Below are lines of data; restate word for word those running from the line containing "Click the Command input line" to the line containing "Click the gray strip below the order card", inclusive, and no others.

_Listed records_:
---
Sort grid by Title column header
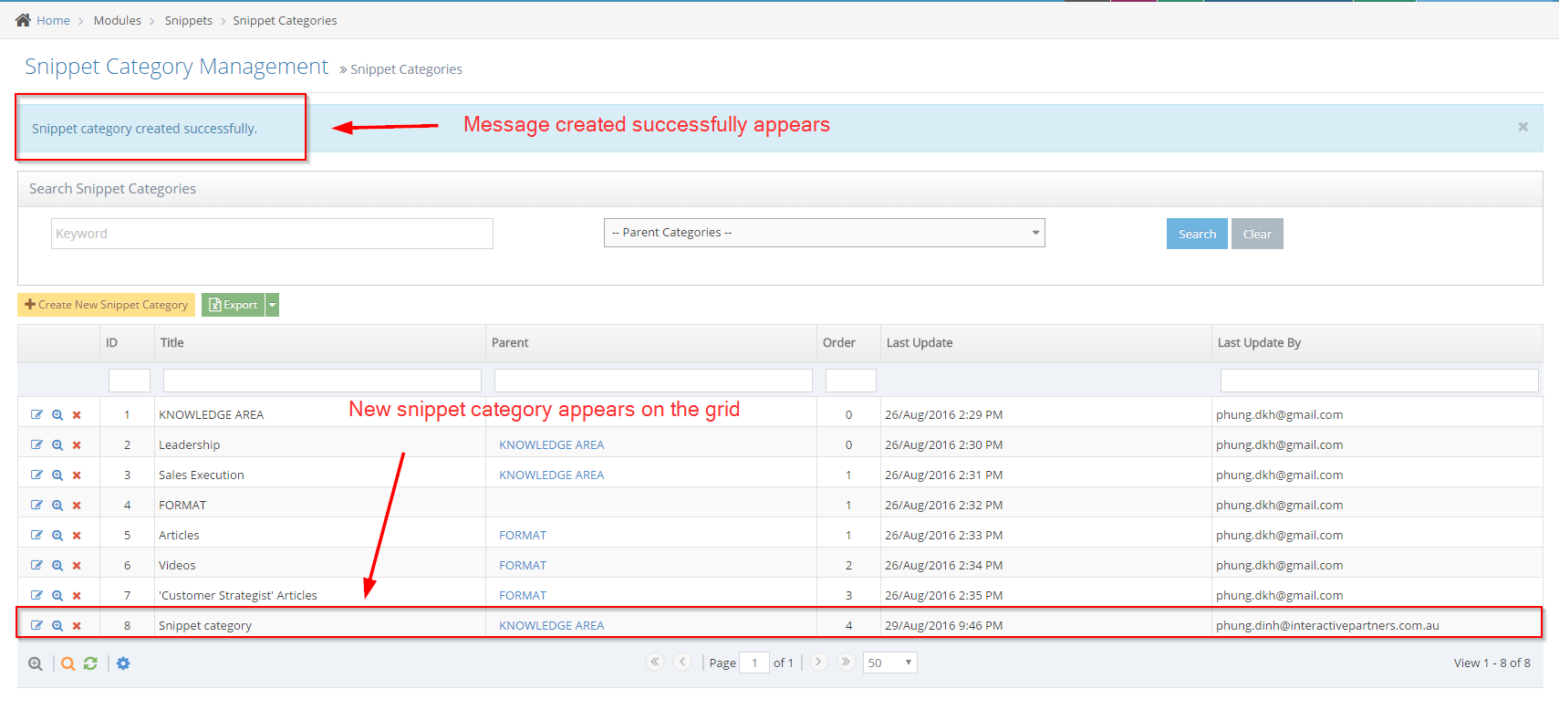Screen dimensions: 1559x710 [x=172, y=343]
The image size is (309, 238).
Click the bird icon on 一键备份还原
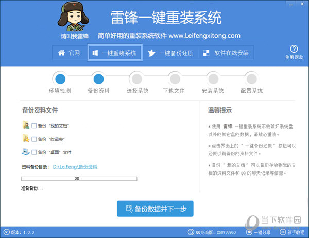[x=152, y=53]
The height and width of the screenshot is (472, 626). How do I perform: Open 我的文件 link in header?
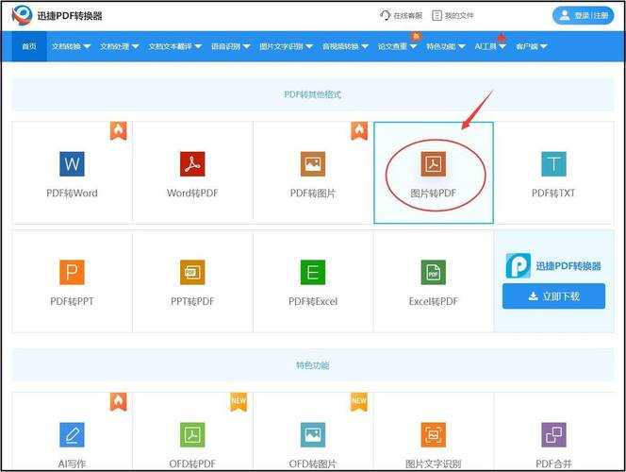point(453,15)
---
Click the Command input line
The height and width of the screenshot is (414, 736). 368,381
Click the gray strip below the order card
---
_Response to this task_:
Click the Command input line
The height and width of the screenshot is (414, 736). 368,381
Click the gray strip below the order card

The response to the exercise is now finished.